◆ **EXERCISE DESCRIPTION**: Rewrite the lines from the start of the records through the line containing "point(391,230)", replacing "worker" with "pedestrian" and leaving all else unchanged. Omit the pictures from your answer.

◆ **EXERCISE INPUT**:
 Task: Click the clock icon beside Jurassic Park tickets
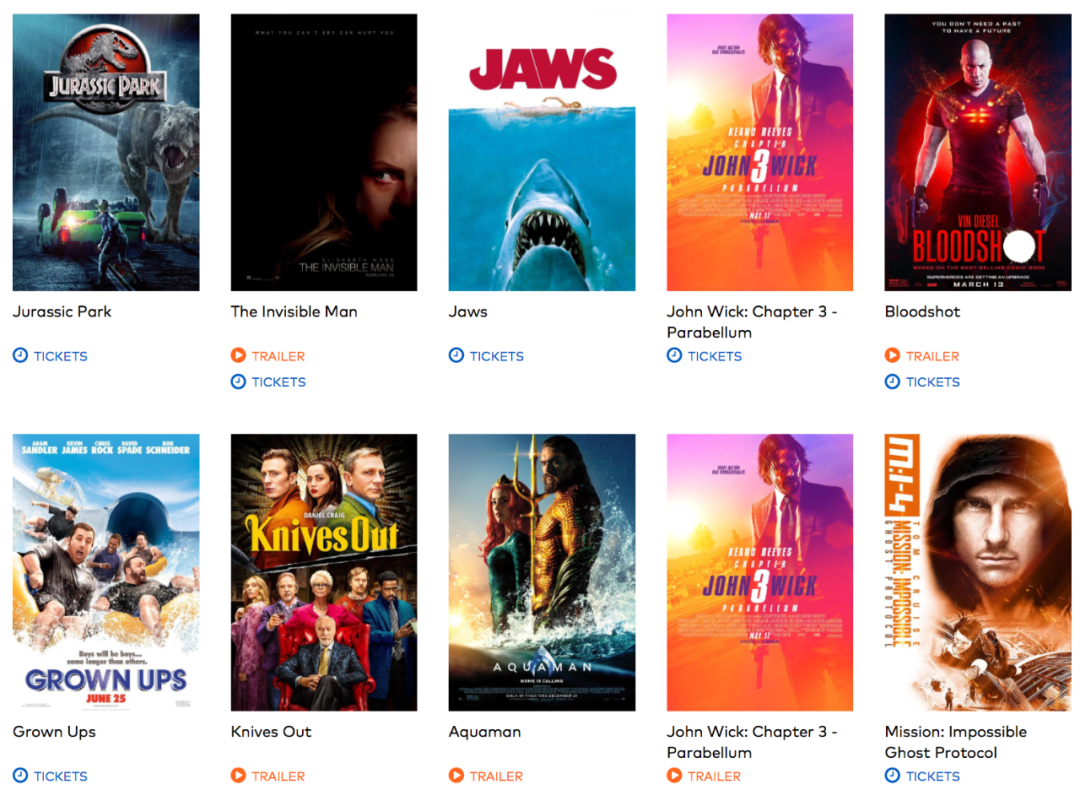tap(21, 355)
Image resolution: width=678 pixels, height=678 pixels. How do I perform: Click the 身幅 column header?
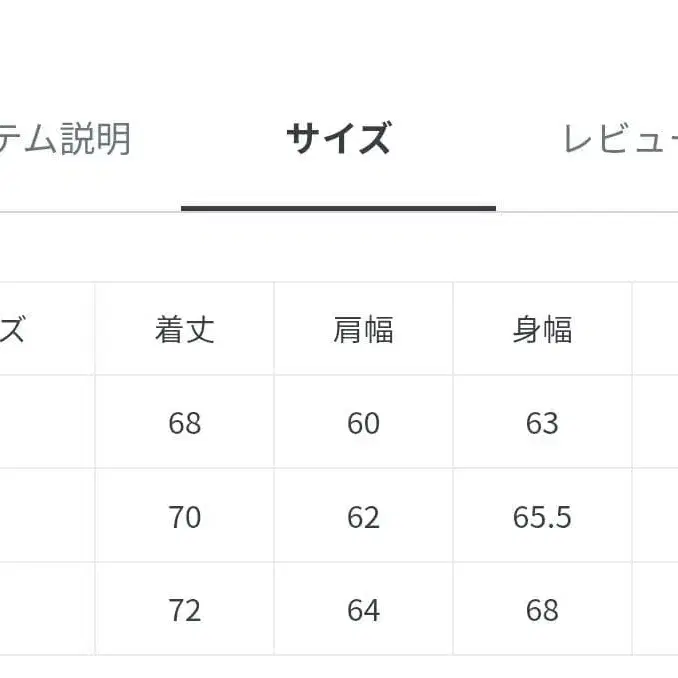[x=542, y=329]
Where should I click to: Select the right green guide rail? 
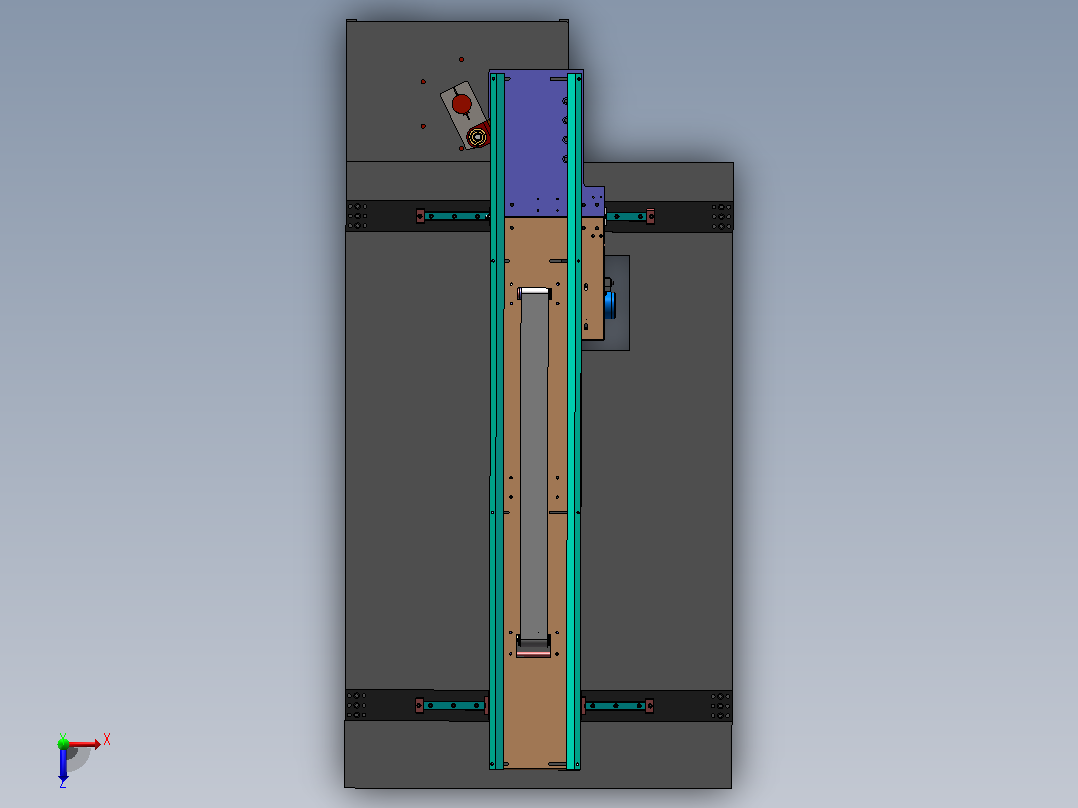(574, 421)
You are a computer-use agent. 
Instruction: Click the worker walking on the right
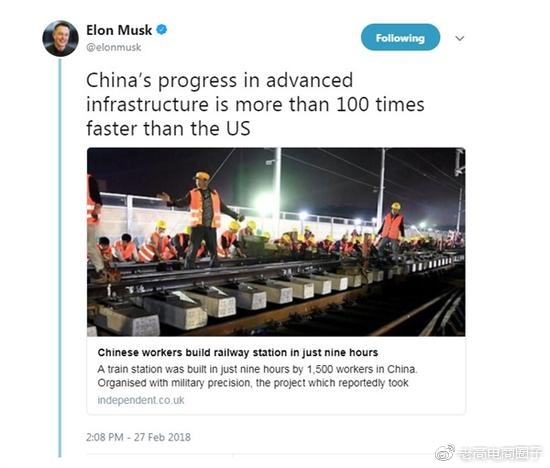point(391,230)
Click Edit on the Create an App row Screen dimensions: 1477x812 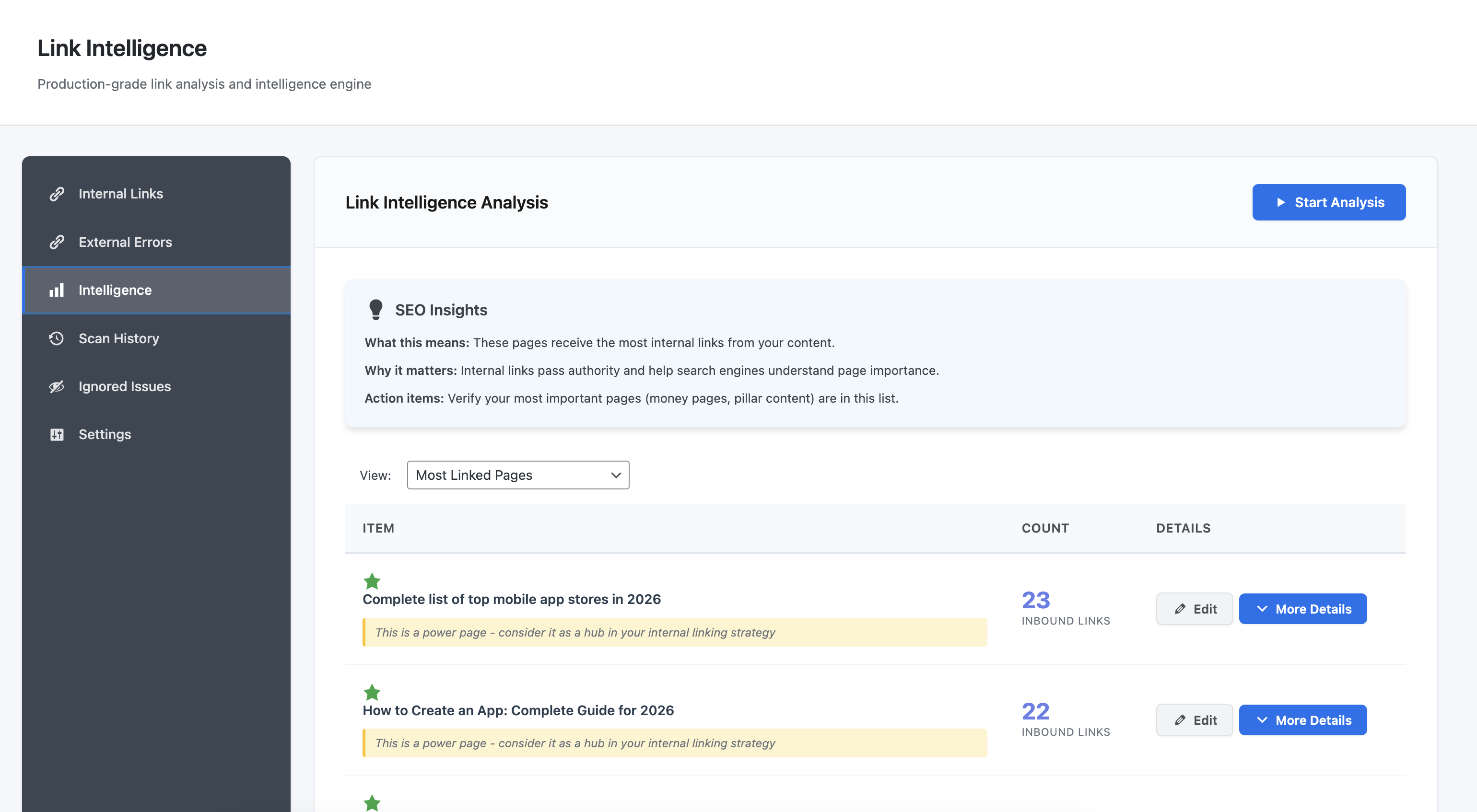click(1195, 720)
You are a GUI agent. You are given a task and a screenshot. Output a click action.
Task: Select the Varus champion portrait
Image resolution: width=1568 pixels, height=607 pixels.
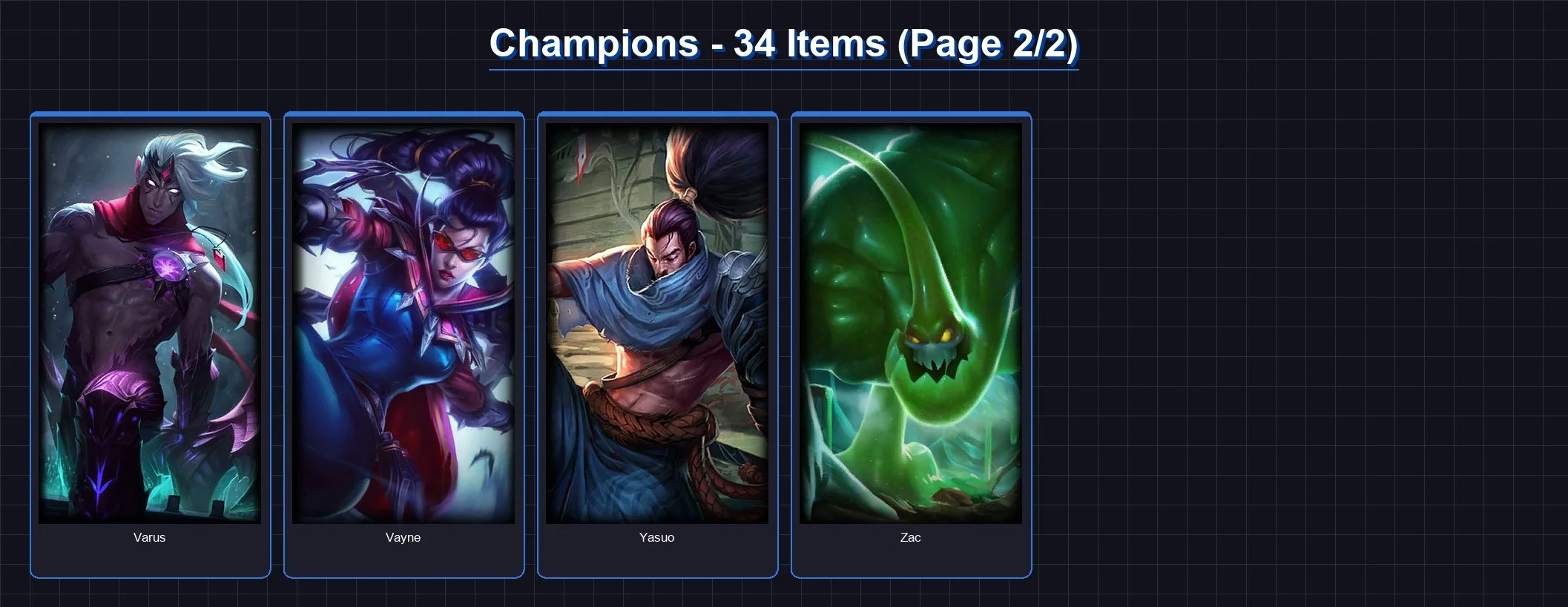[x=150, y=324]
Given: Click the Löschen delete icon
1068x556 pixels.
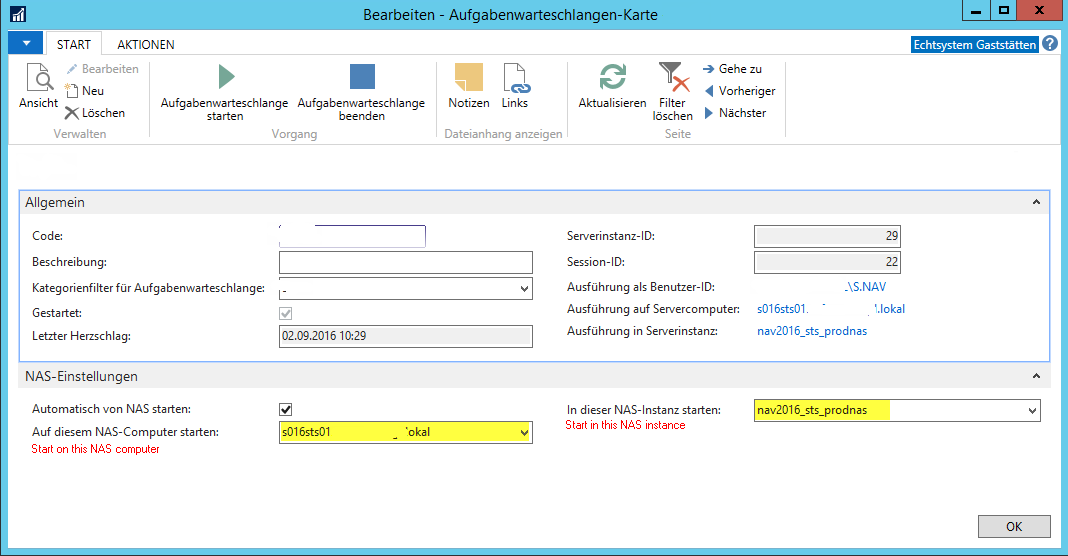Looking at the screenshot, I should (x=72, y=113).
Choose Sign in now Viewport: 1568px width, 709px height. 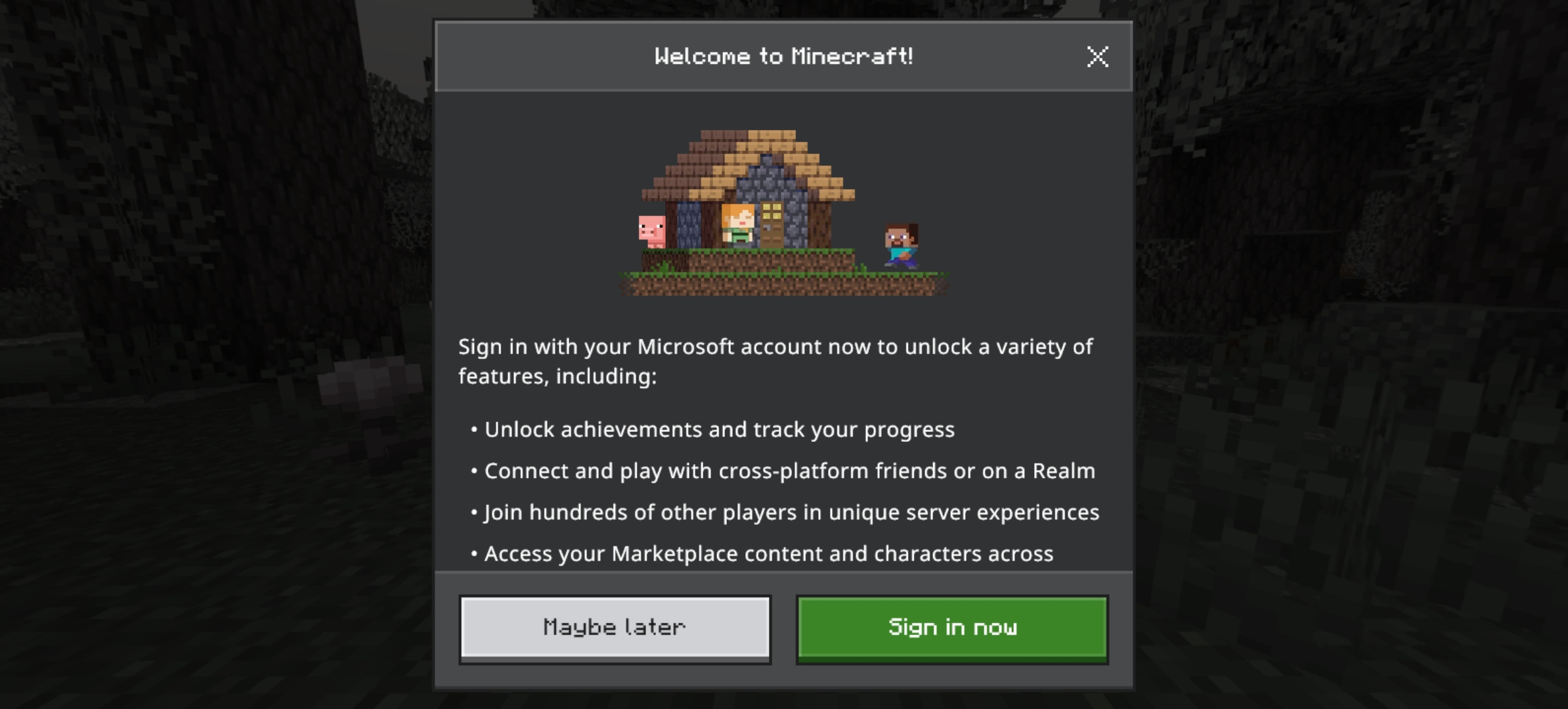pos(952,628)

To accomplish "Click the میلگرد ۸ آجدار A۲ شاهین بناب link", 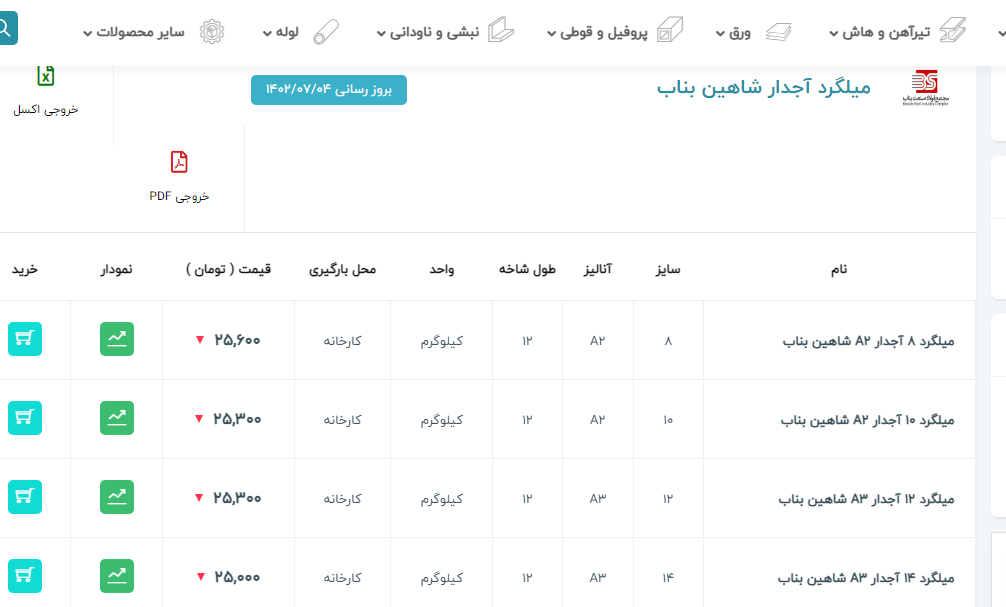I will click(x=868, y=341).
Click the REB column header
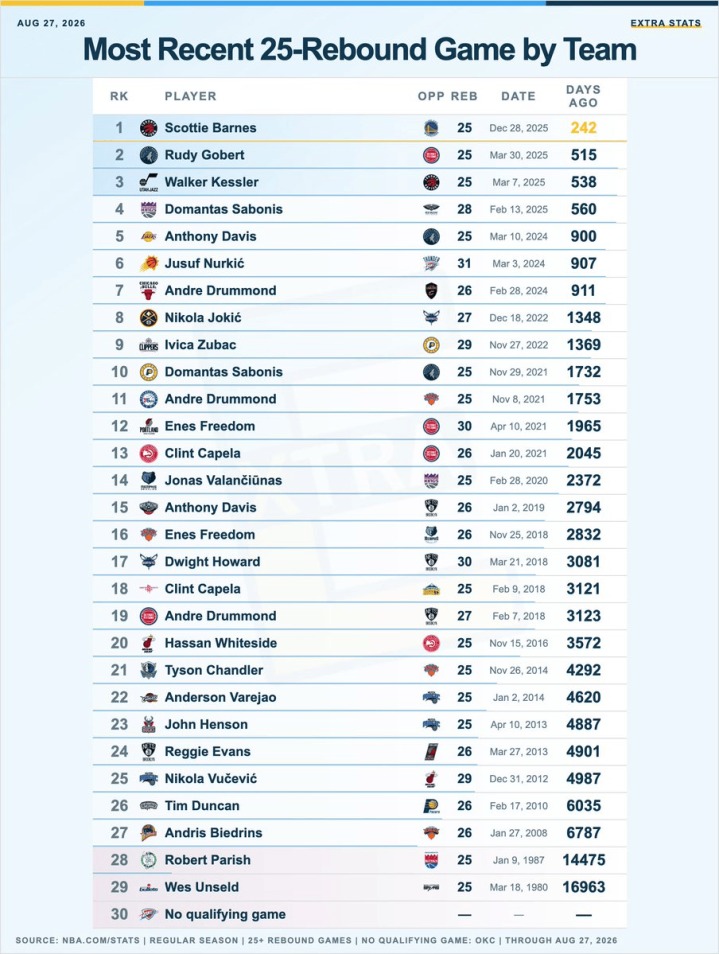 [464, 96]
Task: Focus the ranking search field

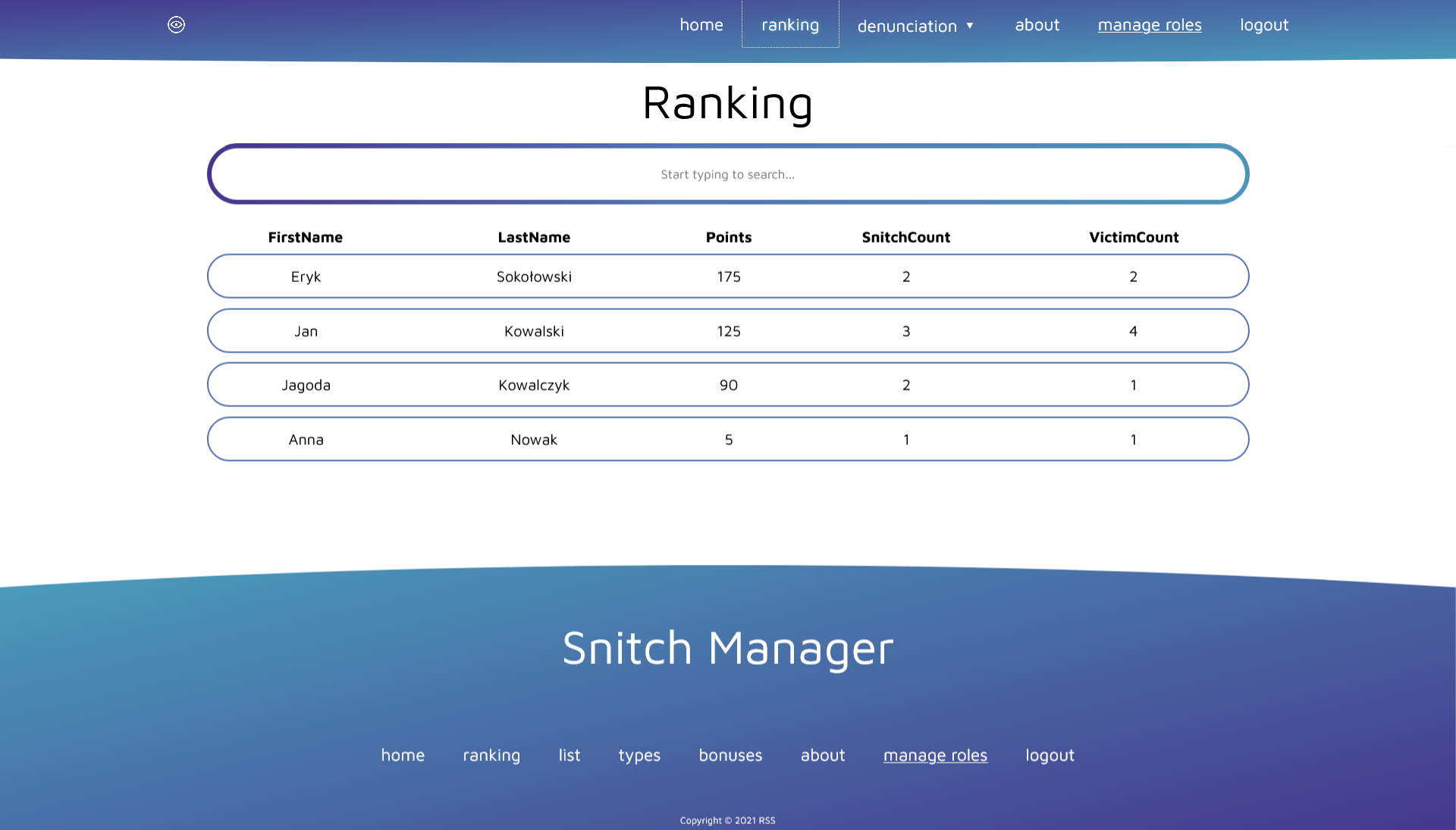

◆ **WORKED SOLUTION**:
 Task: Click the clock icon beside Jurassic Park tickets
tap(21, 355)
Image resolution: width=678 pixels, height=678 pixels. How do I perform: Click the 身幅 column header?
[x=542, y=329]
Where should I click to: Select the right green guide rail? 
(574, 421)
You are a computer-use agent. 
Instruction: Click the pedestrian walking on the right
point(391,230)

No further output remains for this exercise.